§ **Description of the task**
Give again exactly, and only, the lines between the line holding "Screen dimensions: 1116x840" and the end of the listing, both boundary lines included.
================================
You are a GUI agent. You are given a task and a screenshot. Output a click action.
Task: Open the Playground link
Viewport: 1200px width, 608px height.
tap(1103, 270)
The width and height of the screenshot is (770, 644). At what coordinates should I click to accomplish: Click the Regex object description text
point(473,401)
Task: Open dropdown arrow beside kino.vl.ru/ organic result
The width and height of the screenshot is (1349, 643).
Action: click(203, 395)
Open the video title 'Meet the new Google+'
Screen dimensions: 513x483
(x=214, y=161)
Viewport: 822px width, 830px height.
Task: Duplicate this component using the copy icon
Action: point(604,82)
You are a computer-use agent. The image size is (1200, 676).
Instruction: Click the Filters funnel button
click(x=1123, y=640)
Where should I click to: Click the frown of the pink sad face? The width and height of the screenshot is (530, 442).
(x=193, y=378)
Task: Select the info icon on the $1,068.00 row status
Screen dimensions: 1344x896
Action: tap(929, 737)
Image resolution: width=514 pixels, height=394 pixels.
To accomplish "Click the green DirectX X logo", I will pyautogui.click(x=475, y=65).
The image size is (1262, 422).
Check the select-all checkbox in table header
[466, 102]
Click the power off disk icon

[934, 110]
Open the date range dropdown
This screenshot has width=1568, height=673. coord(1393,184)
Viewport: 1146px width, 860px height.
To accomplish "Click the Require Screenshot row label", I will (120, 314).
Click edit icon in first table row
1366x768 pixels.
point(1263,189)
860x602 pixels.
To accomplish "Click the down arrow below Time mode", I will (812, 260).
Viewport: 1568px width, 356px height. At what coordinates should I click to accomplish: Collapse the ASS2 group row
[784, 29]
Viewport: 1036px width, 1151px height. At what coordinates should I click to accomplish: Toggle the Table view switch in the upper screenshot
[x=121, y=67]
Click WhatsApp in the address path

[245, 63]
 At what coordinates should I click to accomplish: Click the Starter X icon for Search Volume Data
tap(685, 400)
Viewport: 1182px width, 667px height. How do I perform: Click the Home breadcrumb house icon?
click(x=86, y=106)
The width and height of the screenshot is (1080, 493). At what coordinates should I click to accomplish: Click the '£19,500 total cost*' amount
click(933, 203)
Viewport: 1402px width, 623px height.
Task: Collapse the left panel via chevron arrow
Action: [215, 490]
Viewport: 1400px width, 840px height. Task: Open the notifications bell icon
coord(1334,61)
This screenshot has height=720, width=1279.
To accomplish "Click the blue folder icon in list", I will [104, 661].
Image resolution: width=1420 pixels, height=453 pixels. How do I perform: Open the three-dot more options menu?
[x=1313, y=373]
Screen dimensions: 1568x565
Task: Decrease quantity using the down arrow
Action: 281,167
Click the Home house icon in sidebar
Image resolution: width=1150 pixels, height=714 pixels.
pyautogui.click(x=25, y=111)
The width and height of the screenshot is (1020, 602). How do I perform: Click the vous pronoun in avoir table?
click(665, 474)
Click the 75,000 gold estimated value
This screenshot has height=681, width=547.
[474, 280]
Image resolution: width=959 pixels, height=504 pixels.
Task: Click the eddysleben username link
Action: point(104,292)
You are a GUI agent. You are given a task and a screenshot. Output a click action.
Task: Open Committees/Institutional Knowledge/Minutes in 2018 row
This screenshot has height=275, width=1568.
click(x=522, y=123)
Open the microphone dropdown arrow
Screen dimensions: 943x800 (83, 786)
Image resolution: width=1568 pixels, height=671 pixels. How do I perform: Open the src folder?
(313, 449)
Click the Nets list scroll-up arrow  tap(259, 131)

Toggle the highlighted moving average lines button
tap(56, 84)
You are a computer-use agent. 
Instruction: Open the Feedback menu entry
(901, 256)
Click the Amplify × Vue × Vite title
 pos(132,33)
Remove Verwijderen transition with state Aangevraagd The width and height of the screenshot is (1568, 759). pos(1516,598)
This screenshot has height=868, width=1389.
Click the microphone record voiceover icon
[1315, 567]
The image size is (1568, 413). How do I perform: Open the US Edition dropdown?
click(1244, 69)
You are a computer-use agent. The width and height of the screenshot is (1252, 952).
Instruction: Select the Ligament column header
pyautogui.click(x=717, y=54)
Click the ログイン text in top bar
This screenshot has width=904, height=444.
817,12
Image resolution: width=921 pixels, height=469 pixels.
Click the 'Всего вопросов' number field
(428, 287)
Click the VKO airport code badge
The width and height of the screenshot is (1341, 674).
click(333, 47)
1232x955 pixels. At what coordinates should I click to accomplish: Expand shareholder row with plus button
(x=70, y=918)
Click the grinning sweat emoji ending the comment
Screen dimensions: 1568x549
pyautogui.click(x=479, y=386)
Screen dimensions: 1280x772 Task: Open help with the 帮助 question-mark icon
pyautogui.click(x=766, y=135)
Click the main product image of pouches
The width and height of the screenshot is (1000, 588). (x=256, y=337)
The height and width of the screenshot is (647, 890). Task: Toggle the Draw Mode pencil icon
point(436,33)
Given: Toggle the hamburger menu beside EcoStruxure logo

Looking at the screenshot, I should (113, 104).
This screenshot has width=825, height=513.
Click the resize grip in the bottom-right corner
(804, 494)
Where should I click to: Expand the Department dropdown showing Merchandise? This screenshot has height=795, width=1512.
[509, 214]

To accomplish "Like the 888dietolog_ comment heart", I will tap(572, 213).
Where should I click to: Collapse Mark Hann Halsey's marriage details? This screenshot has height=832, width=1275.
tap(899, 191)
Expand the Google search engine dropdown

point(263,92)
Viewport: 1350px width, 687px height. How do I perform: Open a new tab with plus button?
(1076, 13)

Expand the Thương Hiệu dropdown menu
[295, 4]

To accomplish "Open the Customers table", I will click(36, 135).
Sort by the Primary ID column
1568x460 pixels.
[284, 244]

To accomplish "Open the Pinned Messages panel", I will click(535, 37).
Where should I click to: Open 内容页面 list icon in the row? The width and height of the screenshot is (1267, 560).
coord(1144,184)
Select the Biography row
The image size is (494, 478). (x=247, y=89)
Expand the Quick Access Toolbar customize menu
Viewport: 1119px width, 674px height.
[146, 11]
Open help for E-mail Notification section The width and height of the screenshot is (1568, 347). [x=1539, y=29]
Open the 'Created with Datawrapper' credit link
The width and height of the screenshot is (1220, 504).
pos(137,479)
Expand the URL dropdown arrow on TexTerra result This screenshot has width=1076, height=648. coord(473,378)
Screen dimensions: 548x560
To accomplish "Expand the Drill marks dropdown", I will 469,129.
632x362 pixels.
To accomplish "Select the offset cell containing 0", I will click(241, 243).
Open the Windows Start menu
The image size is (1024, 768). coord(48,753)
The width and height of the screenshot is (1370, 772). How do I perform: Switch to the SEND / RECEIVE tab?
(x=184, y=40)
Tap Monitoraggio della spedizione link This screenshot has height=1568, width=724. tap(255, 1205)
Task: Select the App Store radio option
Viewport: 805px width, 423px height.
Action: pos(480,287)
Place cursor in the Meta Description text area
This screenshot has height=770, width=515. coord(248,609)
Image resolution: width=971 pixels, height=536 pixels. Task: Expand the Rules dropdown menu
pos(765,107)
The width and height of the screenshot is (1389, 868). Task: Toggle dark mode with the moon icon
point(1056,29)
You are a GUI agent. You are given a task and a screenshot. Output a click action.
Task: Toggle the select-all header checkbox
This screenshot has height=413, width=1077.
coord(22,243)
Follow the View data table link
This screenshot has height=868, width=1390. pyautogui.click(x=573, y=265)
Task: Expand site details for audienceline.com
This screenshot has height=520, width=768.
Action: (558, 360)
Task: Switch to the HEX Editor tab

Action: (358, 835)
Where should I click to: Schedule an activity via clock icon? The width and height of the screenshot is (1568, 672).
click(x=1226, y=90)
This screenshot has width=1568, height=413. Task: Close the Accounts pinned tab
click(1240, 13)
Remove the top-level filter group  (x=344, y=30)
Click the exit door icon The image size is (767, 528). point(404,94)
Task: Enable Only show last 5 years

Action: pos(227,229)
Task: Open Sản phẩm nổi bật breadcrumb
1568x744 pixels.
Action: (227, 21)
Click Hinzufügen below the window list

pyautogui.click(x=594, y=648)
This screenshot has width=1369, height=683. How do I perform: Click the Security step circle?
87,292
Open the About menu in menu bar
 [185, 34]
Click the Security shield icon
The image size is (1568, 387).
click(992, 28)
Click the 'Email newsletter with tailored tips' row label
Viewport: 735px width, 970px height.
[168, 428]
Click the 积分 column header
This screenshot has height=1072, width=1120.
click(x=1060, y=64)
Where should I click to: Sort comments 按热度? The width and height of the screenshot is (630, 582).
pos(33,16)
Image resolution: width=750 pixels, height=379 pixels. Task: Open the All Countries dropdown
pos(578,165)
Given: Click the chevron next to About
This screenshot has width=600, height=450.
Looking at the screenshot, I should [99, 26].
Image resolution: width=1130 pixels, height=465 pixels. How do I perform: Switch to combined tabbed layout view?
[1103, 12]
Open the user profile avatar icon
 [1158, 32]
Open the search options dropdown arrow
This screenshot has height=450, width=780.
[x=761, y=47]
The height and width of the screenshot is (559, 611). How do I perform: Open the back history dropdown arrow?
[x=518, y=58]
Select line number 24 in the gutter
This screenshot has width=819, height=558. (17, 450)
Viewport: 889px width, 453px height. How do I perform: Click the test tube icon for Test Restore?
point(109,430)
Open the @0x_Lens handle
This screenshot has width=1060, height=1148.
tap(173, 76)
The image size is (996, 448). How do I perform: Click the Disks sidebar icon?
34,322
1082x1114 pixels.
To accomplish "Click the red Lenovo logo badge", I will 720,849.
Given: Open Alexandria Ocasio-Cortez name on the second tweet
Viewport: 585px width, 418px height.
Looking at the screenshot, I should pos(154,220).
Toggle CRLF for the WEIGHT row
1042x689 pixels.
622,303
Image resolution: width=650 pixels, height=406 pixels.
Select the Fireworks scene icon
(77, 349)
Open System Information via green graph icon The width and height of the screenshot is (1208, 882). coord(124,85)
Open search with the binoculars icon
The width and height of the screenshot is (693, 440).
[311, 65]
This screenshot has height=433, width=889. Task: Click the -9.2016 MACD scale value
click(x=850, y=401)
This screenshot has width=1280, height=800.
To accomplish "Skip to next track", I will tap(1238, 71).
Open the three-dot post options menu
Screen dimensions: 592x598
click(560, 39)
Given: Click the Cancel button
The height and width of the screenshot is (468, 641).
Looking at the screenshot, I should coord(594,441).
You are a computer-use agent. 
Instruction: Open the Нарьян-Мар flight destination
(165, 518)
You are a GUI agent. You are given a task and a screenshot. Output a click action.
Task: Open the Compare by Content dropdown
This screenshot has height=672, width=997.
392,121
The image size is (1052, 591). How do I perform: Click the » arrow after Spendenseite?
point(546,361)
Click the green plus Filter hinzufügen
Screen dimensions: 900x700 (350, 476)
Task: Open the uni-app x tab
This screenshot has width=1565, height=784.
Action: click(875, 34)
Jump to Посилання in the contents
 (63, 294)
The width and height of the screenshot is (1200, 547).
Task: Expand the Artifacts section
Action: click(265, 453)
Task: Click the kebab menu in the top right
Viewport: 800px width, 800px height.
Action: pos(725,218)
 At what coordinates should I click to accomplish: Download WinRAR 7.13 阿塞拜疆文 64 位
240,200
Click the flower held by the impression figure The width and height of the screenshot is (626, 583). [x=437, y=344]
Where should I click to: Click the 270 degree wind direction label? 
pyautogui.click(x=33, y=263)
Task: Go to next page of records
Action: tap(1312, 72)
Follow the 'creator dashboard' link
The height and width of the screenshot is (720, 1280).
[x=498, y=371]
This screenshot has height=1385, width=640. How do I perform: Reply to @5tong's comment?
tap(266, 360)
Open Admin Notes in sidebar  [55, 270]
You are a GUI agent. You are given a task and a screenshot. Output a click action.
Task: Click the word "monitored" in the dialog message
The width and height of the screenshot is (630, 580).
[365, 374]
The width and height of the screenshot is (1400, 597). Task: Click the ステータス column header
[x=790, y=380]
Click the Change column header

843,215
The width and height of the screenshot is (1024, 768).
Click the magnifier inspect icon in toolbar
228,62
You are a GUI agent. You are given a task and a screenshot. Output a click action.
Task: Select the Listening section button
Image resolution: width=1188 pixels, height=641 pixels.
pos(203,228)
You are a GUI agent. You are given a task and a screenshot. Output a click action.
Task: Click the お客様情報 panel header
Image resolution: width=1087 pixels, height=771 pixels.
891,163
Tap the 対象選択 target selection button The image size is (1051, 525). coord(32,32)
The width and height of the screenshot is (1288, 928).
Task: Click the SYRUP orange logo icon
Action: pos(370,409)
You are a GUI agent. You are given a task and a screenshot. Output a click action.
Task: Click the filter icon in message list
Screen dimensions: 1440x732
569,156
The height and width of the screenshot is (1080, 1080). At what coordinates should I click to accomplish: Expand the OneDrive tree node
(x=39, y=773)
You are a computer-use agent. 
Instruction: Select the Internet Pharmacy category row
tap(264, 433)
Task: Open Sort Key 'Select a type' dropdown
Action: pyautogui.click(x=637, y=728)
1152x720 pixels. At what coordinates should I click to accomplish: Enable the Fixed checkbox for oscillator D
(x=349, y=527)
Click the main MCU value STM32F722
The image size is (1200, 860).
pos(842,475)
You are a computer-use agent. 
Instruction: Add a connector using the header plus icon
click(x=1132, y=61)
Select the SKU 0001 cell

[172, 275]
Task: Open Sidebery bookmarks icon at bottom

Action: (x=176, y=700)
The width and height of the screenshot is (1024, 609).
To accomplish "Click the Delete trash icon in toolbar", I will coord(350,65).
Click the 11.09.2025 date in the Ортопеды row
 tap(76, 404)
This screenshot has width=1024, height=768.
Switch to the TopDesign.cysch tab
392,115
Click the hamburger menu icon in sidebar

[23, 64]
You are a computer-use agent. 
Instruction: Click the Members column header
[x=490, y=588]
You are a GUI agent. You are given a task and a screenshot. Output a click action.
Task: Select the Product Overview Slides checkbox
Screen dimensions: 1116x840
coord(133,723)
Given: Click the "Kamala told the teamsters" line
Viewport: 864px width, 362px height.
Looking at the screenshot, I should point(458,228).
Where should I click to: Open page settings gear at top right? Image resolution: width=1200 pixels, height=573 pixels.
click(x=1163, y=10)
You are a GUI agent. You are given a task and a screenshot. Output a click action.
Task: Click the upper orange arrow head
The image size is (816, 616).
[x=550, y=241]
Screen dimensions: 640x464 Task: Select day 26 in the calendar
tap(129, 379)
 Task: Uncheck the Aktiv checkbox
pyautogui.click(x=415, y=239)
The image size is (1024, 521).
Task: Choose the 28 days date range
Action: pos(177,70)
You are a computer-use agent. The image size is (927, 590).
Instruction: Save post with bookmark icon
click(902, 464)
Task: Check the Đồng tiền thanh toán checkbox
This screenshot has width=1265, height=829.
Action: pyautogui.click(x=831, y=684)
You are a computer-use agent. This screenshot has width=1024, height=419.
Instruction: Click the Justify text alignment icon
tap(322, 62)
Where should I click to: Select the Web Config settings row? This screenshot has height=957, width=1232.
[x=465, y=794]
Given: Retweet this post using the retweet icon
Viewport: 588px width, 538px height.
================================
§ **Exercise output**
Screen dimensions: 1116x840
coord(133,723)
Given: Click the "Kamala told the teamsters" line
Viewport: 864px width, 362px height.
Looking at the screenshot, I should point(458,228).
Where should I click to: Open page settings gear at top right? Image resolution: width=1200 pixels, height=573 pixels.
click(x=1163, y=10)
You are a GUI agent. You are given a task and a screenshot. Output a click action.
Task: Click the upper orange arrow head
The image size is (816, 616).
[x=550, y=241]
Screen dimensions: 640x464 Task: Select day 26 in the calendar
tap(129, 379)
 Task: Uncheck the Aktiv checkbox
pyautogui.click(x=415, y=239)
The image size is (1024, 521).
Task: Choose the 28 days date range
Action: pos(177,70)
You are a computer-use agent. The image size is (927, 590).
Instruction: Save post with bookmark icon
click(902, 464)
Task: Check the Đồng tiền thanh toán checkbox
This screenshot has width=1265, height=829.
Action: pyautogui.click(x=831, y=684)
You are a computer-use agent. This screenshot has width=1024, height=419.
Instruction: Click the Justify text alignment icon
tap(322, 62)
Where should I click to: Select the Web Config settings row? This screenshot has height=957, width=1232.
[x=465, y=794]
Given: Retweet this post using the retweet icon
Viewport: 588px width, 538px height.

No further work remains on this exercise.